Nick Batsford, CEO of Tip TV, invites Zak Mir, technical analyst for ShareProphets.com, and Mike Ingram, strategist for BGC Partners to discuss China’s devaluation, plus the S&P 500 and the FTSE 100.
China Renminbi still overvalued by 15%
Ingram began by expressing his view that he expected that China would not be able to successfully rebalance its economy, and that a devaluation would have to come at some point. He commented that the Renminbi is still overvalued by 15%, and that the devaluation of 1.9% would not help China that much. Mir noted that the devaluation by China was a panic move, in his opinion, with the currency still pricing in China’s 7% growth rate, which has been dismissed to be more like 3%.

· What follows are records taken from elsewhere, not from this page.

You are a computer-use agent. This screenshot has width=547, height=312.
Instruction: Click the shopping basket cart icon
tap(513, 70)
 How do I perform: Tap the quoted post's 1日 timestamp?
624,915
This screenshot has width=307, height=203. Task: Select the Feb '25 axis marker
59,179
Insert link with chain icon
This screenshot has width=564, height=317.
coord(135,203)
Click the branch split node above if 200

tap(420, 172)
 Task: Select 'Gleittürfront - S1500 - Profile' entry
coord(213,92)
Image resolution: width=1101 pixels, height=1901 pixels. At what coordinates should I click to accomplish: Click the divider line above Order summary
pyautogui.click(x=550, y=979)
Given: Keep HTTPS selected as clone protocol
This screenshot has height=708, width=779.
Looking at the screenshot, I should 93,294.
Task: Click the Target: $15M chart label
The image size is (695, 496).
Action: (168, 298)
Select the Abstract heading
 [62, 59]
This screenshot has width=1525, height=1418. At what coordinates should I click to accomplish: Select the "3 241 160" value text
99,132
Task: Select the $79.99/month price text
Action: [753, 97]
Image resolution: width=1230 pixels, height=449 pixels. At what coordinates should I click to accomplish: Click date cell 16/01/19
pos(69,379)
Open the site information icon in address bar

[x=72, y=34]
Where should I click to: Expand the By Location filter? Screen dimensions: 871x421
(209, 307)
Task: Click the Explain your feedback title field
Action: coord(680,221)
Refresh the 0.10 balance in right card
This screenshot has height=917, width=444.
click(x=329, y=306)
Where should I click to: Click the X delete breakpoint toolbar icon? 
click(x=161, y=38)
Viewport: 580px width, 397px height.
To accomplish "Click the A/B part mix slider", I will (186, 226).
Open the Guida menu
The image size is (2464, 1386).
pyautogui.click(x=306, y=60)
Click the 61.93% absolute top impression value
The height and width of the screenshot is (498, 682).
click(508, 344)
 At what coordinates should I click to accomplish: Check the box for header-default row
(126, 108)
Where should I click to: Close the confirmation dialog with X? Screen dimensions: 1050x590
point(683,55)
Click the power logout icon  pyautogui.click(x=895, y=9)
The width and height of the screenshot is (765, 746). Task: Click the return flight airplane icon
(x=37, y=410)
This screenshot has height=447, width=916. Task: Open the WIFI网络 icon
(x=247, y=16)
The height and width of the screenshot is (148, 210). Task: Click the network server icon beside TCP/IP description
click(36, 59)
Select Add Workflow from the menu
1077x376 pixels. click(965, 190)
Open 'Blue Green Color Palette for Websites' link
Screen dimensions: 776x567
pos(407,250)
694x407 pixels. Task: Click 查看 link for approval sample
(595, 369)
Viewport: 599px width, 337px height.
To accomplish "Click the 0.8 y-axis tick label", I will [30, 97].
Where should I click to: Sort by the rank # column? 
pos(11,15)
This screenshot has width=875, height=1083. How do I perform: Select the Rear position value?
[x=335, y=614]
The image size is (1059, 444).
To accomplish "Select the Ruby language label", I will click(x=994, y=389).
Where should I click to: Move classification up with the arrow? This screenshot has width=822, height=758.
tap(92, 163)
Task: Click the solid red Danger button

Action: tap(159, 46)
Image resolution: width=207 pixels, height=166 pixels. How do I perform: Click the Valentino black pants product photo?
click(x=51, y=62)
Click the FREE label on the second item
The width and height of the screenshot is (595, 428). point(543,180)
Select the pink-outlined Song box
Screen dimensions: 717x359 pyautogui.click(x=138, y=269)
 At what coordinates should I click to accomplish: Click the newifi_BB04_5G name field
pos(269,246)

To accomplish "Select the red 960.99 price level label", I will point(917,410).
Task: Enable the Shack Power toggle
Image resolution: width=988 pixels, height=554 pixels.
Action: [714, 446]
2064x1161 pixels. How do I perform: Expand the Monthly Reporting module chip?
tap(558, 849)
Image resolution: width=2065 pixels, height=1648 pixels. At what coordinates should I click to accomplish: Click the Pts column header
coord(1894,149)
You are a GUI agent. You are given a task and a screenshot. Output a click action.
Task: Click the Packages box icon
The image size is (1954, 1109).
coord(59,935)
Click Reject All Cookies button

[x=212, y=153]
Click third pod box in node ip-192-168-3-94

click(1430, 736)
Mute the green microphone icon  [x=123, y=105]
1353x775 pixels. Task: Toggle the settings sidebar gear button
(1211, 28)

Ingram finished on China by adding the devaluation had caused a ripple effect through the rest of Asia, as well as reducing the odds of the Fed raising rates in the US in September.
S&P 500 within long term trend, whilst FTSE 100 failed to clear 200 day MA
Mir highlighted the FTSE 100 which is more bearish than the DAX, who you would expect to be affected to a greater level by the Chinese devaluation. With the numbers coming in as FTSE 100 being 73% bearish, whilst the DAX only 66% were bearish. He continued and noted that it failed to clear the 200 day moving average, and that we don’t want to see it break the July low.
On to the S&P 500, Batsford commented how it remained in its long term uptrend, with support from the rising 200 day moving exponential moving average. A downside reaction is underway today, but this is unlikely to damage the primary trend, with other the Chinese economy and a fear of a possible currency war being possible buying opportunities.